● PROBLEM DETAILS:
In the entries that follow, find the line containing "Open the hamburger application menu"; from there, copy every line exactly through the line containing "Snap view to".

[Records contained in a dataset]
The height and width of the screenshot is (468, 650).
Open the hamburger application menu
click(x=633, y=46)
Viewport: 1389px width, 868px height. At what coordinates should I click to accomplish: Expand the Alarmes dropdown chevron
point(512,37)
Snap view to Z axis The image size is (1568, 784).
* * *
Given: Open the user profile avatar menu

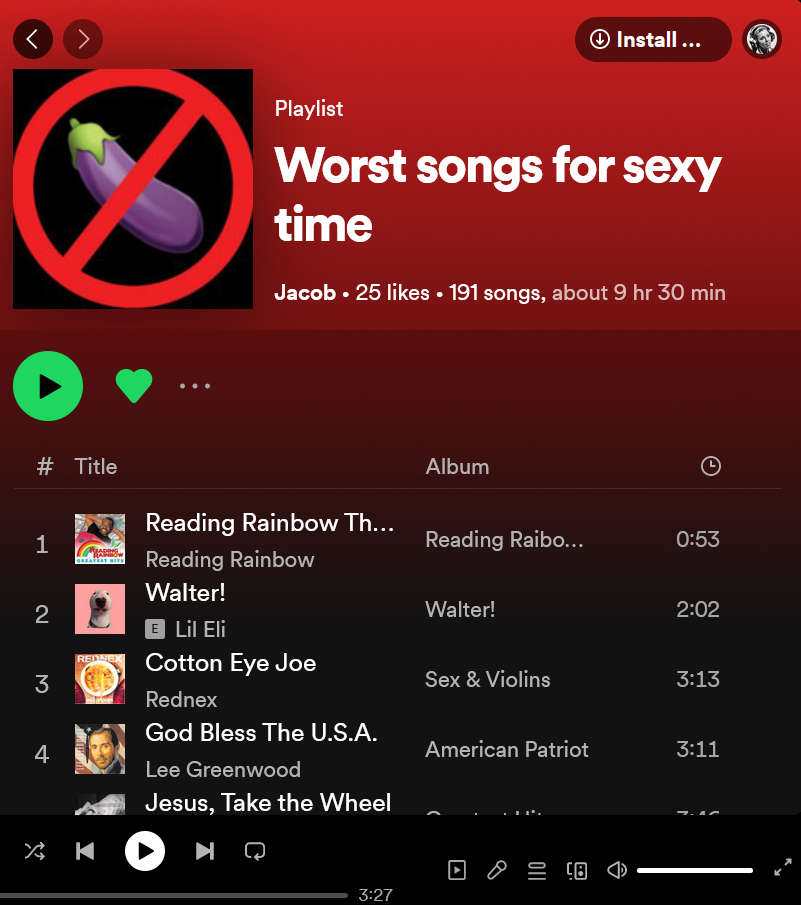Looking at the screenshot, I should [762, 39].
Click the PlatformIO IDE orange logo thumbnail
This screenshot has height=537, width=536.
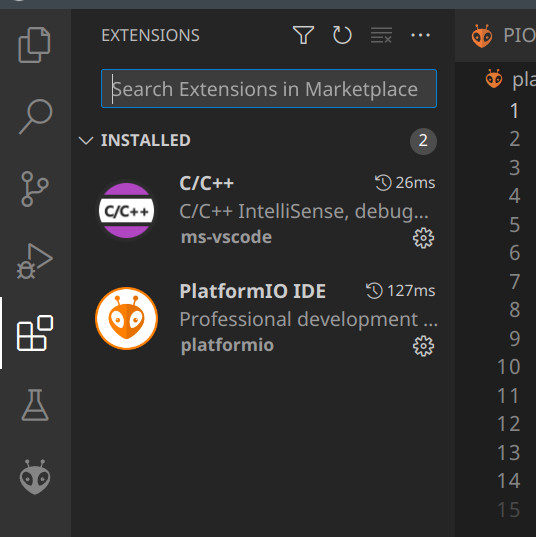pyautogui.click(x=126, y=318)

● ANSWER:
Open the hamburger application menu
click(x=633, y=46)
Viewport: 1389px width, 868px height. At what coordinates should I click to accomplish: Expand the Alarmes dropdown chevron
point(512,37)
Snap view to Z axis The image size is (1568, 784).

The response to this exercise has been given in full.